Cruz comenta, por ejemplo, como los manuales de urbanidad, la mayoría traducidos de originales británicos o franceses hasta la mitad de la centuria, y adaptados en cierto modo a las peculiaridad hispánicas, enseñaron a los hombres y mujeres de la burguesía –desde la cúspide de la pirámide a los sectores más cercanos a la menestralía– cómo ser unos hombres (y mujeres) finos en una «sociedad de buen tono»: cómo hablar con elegancia, cómo comportarse en actos sociales, cómo cultivar adecuadamente el arte de la visita… Y lo hace echando mano de esos manuales de urbanidad y de la literatura de la época. Del mismo modo, analiza el hogar burgués uno de los centros (el más importante, quizá) de la sociabilidad: cómo eran las casas, o mejor dicho, cómo debían ser según los anuncios de las revistas y la literatura coetáneas, y cómo eran en realidad. Estancias como el gabinete, que suponían el espacio más «familiar» y la distinción entre los ámbitos públicos y los espacios privados dentro de la casa burguesa. Cruz analiza fuentes como los inventarios post mortem del Archivo Histórico de Protocolos de Madrid para dilucidar qué había en esas casas, qué se había adquirido tras décadas de convivencia familiar y qué se heredaba: muebles, joyas, ropas (blanca y de vestir), libros, obras de arte. Todo ello, adecuadamente analizado (hay que poner en contexto los protocolos notariales) junto con textos de época o anuncios de la prensa escrita nos permiten conocer qué había en las casa y, además, como debía ser el hogar de un burgués. 

Projecto original del Plan Cerdà para el ensanche de Barcelona (1859).








Amueblar y decorar el hogar, de hecho, nos traslada a otra idea: la cultura de consumo de la época. Ello nos lleva primero a la revolución del consumo en la España de principios del Ochocientos: un consumo de pequeñas tiendas, un proceso de industrialización de uso cotidiano, un paso en el siglo XVIII de la producción de ropa y complementos en pequeñas factorías a la idea de la tienda especializada, el paso previo a los grandes almacenes. La moda, ideal y elemento de distinción de las nuevas clases medias, tiene gran importancia para entender cómo la burguesía crea un gusto y un estilo de vida que requiere, por tanto, de espacios en los que adquirir productos elaborados y adecuados para el hombre (y la mujer) finos. Los anuncios de la prensa crean la oferta y surge la demanda en las clases medias por adquirir esos productos que otorgan distinción. Ir de compras por Madrid y Barcelona, las dos principales ciudades españolas, nos lleva a conocer los precedentes de El Corte Inglés. 
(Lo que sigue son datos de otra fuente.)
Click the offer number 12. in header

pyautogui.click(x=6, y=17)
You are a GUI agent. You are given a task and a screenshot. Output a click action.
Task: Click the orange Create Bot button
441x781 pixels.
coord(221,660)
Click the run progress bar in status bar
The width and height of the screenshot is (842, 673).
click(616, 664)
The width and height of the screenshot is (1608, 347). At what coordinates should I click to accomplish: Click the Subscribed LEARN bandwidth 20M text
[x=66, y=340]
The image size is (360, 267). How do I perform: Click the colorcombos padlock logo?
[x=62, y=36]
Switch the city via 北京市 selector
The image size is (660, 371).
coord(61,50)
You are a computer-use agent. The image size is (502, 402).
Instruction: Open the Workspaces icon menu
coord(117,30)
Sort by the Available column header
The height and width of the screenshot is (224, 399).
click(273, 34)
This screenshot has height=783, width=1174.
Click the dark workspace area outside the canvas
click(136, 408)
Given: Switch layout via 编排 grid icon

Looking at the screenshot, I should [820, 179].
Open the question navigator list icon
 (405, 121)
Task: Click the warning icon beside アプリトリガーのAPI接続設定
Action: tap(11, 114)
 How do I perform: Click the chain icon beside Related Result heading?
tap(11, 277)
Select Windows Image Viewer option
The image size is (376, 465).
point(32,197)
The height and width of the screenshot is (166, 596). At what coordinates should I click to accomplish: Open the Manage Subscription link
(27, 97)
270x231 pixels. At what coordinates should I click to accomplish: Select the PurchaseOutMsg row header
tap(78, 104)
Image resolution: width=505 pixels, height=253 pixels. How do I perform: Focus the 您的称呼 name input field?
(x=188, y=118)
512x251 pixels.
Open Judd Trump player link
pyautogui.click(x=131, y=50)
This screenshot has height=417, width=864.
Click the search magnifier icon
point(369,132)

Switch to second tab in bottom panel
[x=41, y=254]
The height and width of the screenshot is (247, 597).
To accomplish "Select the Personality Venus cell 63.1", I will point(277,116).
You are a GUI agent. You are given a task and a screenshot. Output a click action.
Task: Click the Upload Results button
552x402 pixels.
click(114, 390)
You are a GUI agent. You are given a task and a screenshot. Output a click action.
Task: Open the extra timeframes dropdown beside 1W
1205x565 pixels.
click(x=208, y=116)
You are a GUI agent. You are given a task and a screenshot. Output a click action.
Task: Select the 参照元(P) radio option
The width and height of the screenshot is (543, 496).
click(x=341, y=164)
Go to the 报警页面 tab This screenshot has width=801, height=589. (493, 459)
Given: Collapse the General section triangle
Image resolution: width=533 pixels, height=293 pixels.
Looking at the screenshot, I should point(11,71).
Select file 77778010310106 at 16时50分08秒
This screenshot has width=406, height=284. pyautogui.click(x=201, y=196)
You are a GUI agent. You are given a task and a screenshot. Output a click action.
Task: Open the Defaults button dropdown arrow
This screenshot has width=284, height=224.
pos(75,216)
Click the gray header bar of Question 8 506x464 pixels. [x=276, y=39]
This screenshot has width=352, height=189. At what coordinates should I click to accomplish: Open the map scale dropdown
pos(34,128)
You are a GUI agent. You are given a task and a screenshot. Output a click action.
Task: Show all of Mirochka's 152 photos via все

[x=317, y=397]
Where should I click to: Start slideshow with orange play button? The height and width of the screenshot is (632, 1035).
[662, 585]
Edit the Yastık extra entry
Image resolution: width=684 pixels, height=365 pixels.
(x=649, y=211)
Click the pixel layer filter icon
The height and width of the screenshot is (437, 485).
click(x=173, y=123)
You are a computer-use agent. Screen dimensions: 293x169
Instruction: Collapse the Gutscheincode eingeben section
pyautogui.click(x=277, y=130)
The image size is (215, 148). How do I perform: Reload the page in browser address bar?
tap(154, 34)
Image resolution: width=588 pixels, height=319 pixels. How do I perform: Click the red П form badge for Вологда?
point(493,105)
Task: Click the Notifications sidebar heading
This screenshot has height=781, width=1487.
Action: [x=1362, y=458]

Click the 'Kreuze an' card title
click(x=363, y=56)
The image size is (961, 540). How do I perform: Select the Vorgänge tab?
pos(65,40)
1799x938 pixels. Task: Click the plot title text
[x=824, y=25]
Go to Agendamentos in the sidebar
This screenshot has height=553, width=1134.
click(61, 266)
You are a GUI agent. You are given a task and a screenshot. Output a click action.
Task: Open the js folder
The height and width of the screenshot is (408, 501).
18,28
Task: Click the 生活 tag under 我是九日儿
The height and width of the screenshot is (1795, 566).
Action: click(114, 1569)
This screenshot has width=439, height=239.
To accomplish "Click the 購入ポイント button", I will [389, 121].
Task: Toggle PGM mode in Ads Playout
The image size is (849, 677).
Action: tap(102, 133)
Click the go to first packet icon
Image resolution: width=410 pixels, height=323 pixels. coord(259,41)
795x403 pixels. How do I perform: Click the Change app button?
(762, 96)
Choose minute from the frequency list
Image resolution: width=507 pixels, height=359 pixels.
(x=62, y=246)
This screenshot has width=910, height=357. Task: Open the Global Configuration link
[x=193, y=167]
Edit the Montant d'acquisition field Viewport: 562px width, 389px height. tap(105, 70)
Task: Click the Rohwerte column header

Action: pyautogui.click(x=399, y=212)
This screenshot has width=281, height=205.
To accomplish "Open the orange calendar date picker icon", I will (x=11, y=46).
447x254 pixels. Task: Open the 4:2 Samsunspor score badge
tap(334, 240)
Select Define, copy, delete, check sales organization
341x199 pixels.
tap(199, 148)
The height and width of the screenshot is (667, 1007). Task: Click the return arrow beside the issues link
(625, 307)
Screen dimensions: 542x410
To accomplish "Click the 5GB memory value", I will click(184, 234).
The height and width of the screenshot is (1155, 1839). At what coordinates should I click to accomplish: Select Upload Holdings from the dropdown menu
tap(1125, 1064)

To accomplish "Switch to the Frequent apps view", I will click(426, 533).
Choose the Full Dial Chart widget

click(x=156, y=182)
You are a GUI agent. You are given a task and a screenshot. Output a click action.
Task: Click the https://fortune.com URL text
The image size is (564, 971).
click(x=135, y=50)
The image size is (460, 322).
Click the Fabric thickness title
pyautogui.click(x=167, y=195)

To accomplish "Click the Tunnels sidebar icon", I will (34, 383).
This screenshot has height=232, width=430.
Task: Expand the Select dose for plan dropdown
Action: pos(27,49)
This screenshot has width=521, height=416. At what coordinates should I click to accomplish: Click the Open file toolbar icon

Un modelo de negocio, el de los grandes almacenes, que reunía unas determinadas características: 
«ofrece diversas líneas de mercancías en más de cuatro departamentos de venta diferente; está situado en un edificio emblemático, de arquitectura grandiosa, que ha sido construido exclusivamente para albergar los almacenes; cuenta con interiores amplios, bien iluminados, limpios y con varias plantas; practica una política de puertas abiertas invitando a los clientes a entrar en el espacio comercial sin ningún tipo de restricción; muestra los productos en escaparates, mostradores y estanterías; tiene cajeros centralizados; utiliza la tecnología más actualizada para su mantenimiento; dispone de una extensa plantilla de dependientes y gestiona sus recursos humanos como una gran empresa; pone en práctica métodos de venta innovadores, como políticas de devolución razonables, venta a distancia, promociones de temporada, desfiles de moda y edición de catálogos informativos que facilitan las compras» (p. 216, citando su vez a J. Whitaker, Service and style: how the American department store fashioned the middle class, Nueva York, St. Martin Press, 2006, pp. 7-10). 
Unos grandes almacenes, pues, que «constituyen una expresión del espíritu empresarial de la cultura burguesa. Su propósito y organización reafirma el compromiso de aquella cultura con el propósito de igualdad de oportunidades y su devoción hacia la productividad» (p. 219); una «igualdad de oportunidades» que la particularidad de la burguesía española no fue más allá, como afirma Cruz en las conclusiones del libro: el estilo de vida burgués creó un sentido de pertenencia a un grupo exclusivo, pero hizo poco por «crear las condiciones económicas y sociales para asegurar su propagación a sectores más amplios de la sociedad» del siglo XIX (pp. 384-385). Quizá este fracaso de la minoría por extender los valores de la burguesía al resto de la sociedad –algo, que por otro lado, la rígida esquematización social española, con la aristocracia, la Iglesia católica y el ejército como vigilantes del orden social, difícilmente habría permitido, explique como «el país pagó un precio en inestabilidad política, agitación política y represión durante buena parte del siglo XX» (p. 385). Y, sin embargo, habrá que esperar a la revolución de la sociedad de consumo de los años sesenta del siglo XX para que dicho estilo de vida alcance a amplias capas de la sociedad.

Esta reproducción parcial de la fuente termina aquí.